I think it's great that you're not finding out. I, nor Sam however, do not have the patience. :) I think it would literally kill me if I had to wait. :) In every other regard I'm all for they way it used to be (med free etc)... I would have to find something really good to occupy my mind if we were not to find out. Of course, that's to say that we'll be able to see something at each ultrasound. Our child could be very stubborn and just not give up that info!!

So good for you! You're taking the comments far Far FAR better than I would/have. ;)

kristi@ishouldbemoppingthefloor said...

I have always wished we could be more patient like you guys. Especially when you and I were pregnant at the same time with E & B! But, we are very impatient people! Of course after each time we found out, I spent the rest of the pregnancy worrying....what if the doctor was wrong and we just painted an entire room blue and have all of these little boy clothes? That ended up consuming me!
So I applaud you and always have. You've always said, "that's one of the only big surprises in life" and you are completely right. I think it is one thing to find out with an ultrasound in a quiet little dr.'s office.

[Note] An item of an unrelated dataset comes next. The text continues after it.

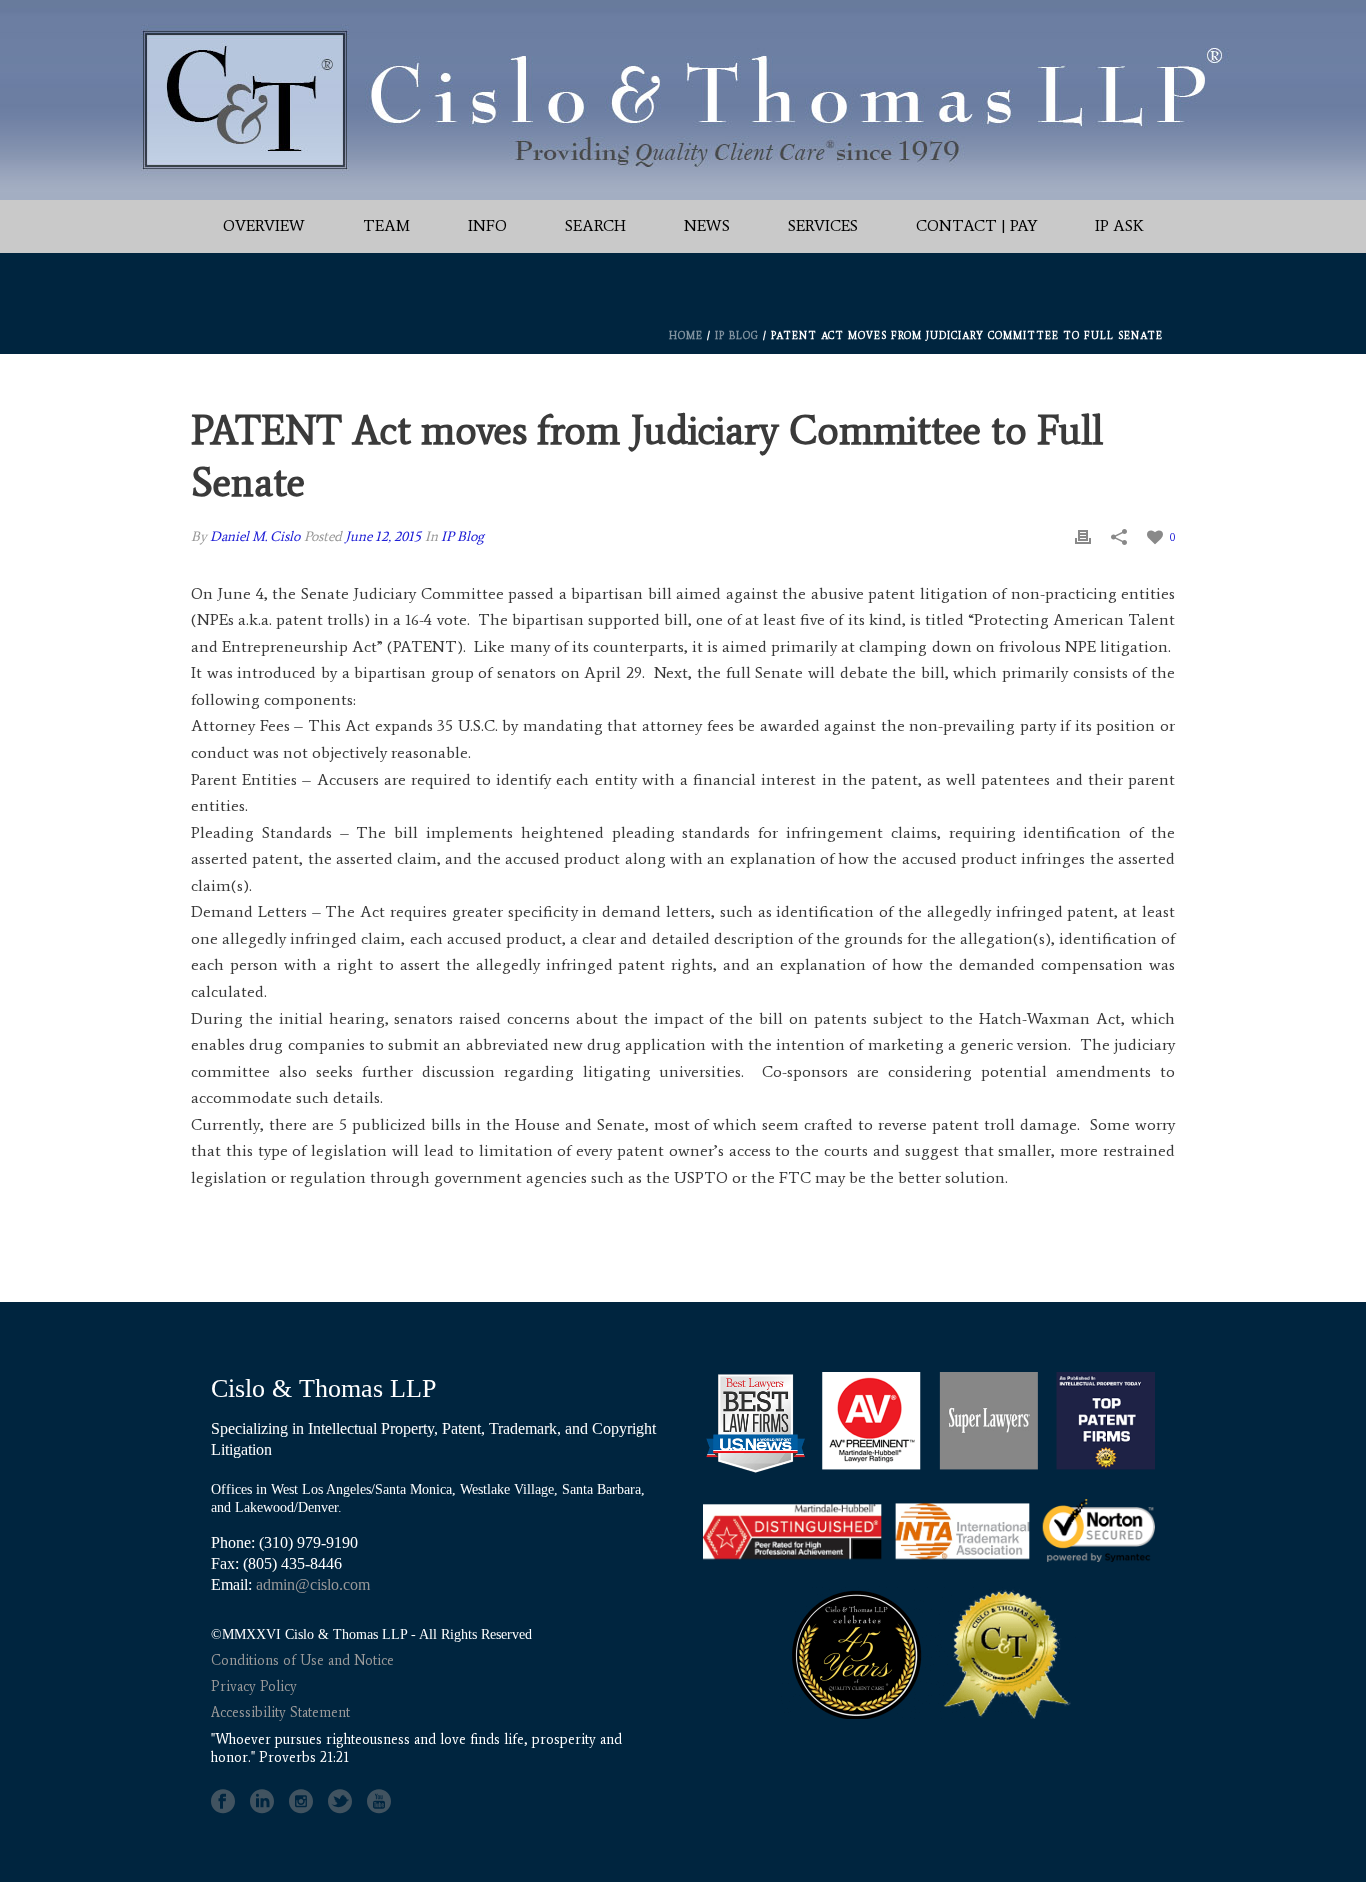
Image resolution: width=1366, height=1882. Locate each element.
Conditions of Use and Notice (302, 1660)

But you're right, after hours worth of labor, a reward like that would be pretty hard to beat!

Anonymous said...

By all means. It's your pregnancy and your baby. You do it the way you and Daniel want to do it. Hope everything is going well and you are feeling good and enjoying your pregnancy. Love to you all, Mom

tracey said...

I've said it before and I'll say it again: the people who should decide these things are 1) the mother who is carrying the baby, and 2) the father. I've said it differently, of course, but you get my meaning. And it definitely goes both ways, because when we decided to find out there were people who said, "No, you have to wait!" One of them was a man. Who wasn't the father. Umm...what is wrong with this picture? =)

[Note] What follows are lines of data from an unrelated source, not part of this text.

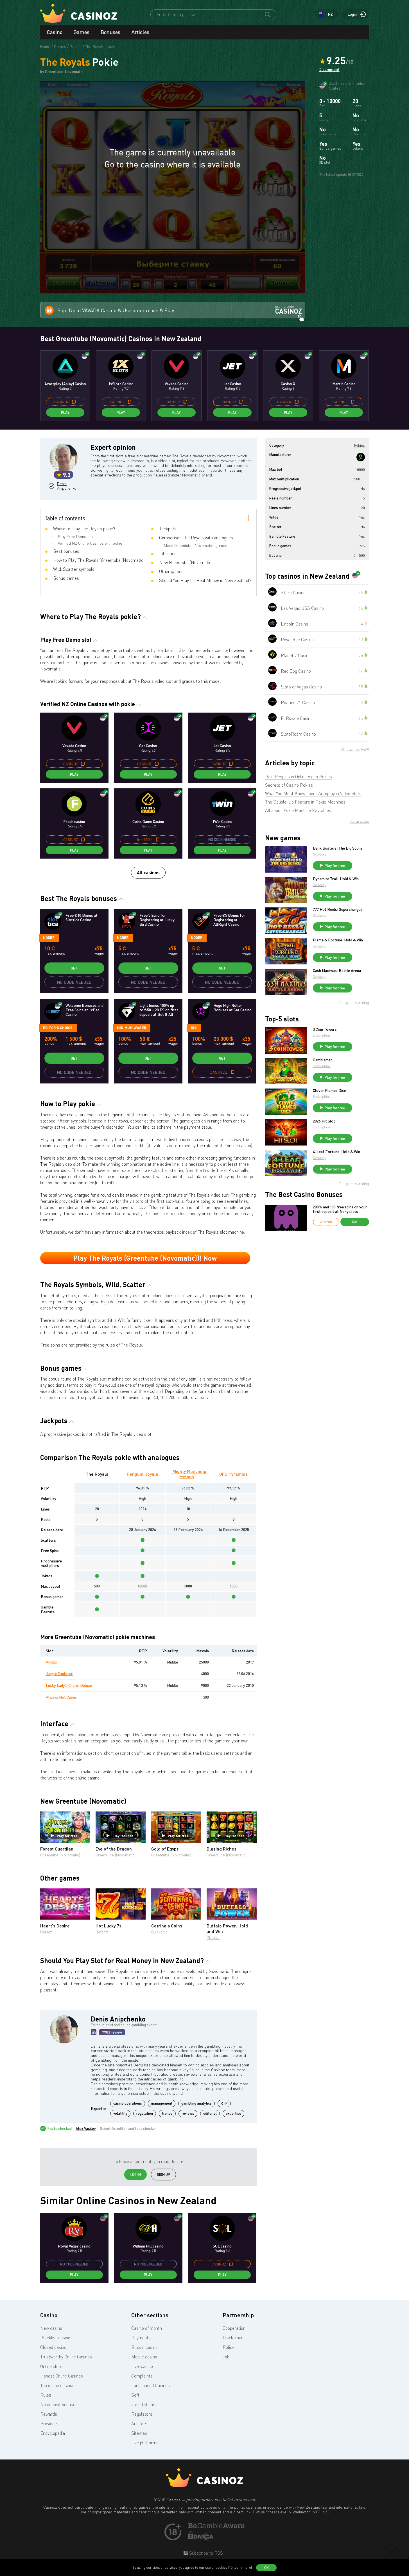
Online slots (51, 2366)
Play (65, 412)
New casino (51, 2328)
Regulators (141, 2414)
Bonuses (110, 32)
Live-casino (142, 2366)
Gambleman (323, 1060)
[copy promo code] (74, 402)
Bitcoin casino (144, 2347)
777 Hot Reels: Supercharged (337, 909)
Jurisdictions (143, 2404)
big (194, 1027)
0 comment (329, 70)
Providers (49, 2423)
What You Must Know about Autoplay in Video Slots (313, 793)
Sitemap (139, 2433)
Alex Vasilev (86, 2128)
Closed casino (53, 2347)
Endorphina (322, 1035)
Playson (213, 1937)
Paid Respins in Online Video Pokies (298, 776)
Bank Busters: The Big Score (337, 848)
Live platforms (145, 2442)
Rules (45, 2395)
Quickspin (159, 1931)
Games (81, 32)
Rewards (48, 2414)
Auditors (139, 2423)
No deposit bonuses (59, 2404)
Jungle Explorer (59, 1673)
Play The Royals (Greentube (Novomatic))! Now (145, 1258)
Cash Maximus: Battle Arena (337, 971)
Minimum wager (131, 1027)
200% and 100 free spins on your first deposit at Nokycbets (340, 1209)
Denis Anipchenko (66, 486)
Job (226, 2357)
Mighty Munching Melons (189, 1473)
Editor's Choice (58, 1027)
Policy (228, 2347)
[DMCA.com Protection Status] (201, 2538)
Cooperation (234, 2328)
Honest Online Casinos (61, 2376)
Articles (140, 32)
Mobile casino (144, 2357)
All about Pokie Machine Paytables (298, 810)
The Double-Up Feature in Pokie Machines (305, 802)
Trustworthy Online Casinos (66, 2357)
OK (266, 2567)
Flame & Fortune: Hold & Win (338, 940)
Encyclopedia (52, 2433)
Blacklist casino (55, 2337)
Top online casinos (57, 2385)
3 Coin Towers (325, 1029)
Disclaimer (233, 2337)
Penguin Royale (142, 1474)
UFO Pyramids (233, 1474)
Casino (54, 32)
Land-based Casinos (150, 2385)
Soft (135, 2395)
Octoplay (319, 854)
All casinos (148, 872)
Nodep (49, 937)
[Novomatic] (360, 457)
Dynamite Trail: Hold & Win (336, 879)
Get (74, 968)
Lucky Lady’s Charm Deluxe (69, 1685)
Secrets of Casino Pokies (289, 785)
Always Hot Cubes (61, 1697)
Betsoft (46, 1931)
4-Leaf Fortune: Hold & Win (336, 1152)
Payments (141, 2337)
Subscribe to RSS (205, 2553)
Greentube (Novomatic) (60, 1854)
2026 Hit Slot (324, 1121)
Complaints (142, 2376)
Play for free (67, 1836)
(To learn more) (240, 2567)
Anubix (51, 1662)
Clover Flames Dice (329, 1090)
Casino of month (146, 2328)
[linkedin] (93, 2032)
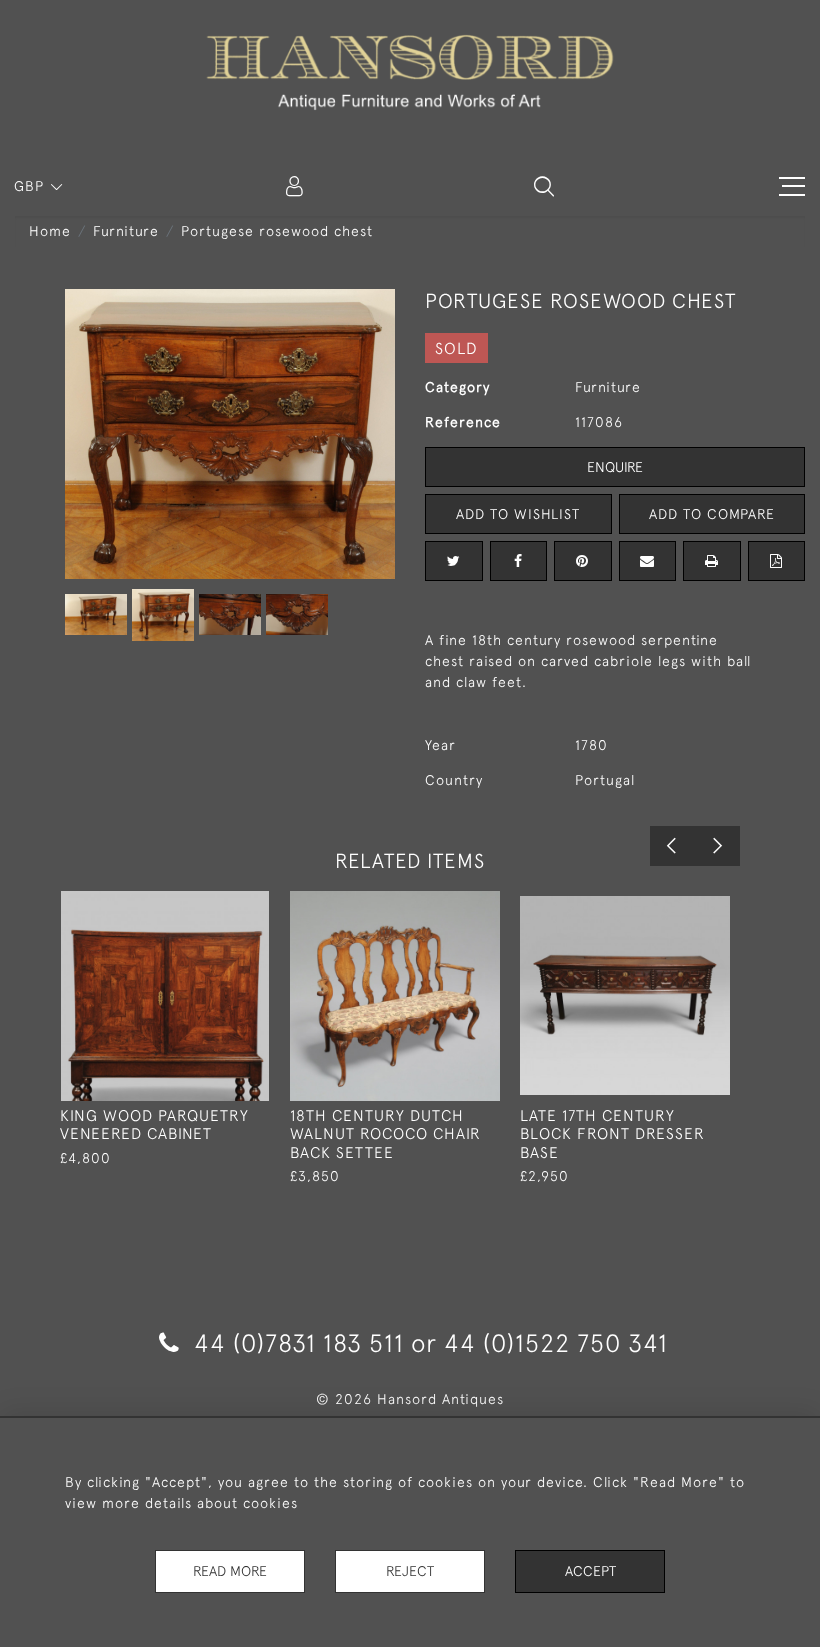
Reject (410, 1571)
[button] (544, 186)
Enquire (615, 467)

Anyway, Syndi, I am totally there with you! And I love how you have your own way, but still want to know what other people are having! That's so like you, and I mean that in the very best way. I've wondered if we would do it differently with our future children, but I think Casey has his mind set...and I don't think I could stand it if he knew and I didn't!

Anonymous said...

I am so proud that I have a daughter that can stand up to pressure for something she really wants. Pretty special woman. Love ya.
The momma

Shellie said...

Have you considered the name Elroy? Just thought I'd ask.

Arly said...

I'd do it, but I almost refuse to call a nephew Elroy!! ACK! :) Heeheehee.

Shellie said...

I'm doing this the lazy way, but on our HS guestbook Vas. wrote that he and Ben P. were the Frick and Frack of MCHS. I had to make sure that wasn't something bad before I posted this, but wikipedia said it was two swiss ice skaters. I seriously have no idea why he said that, but it did make me laugh.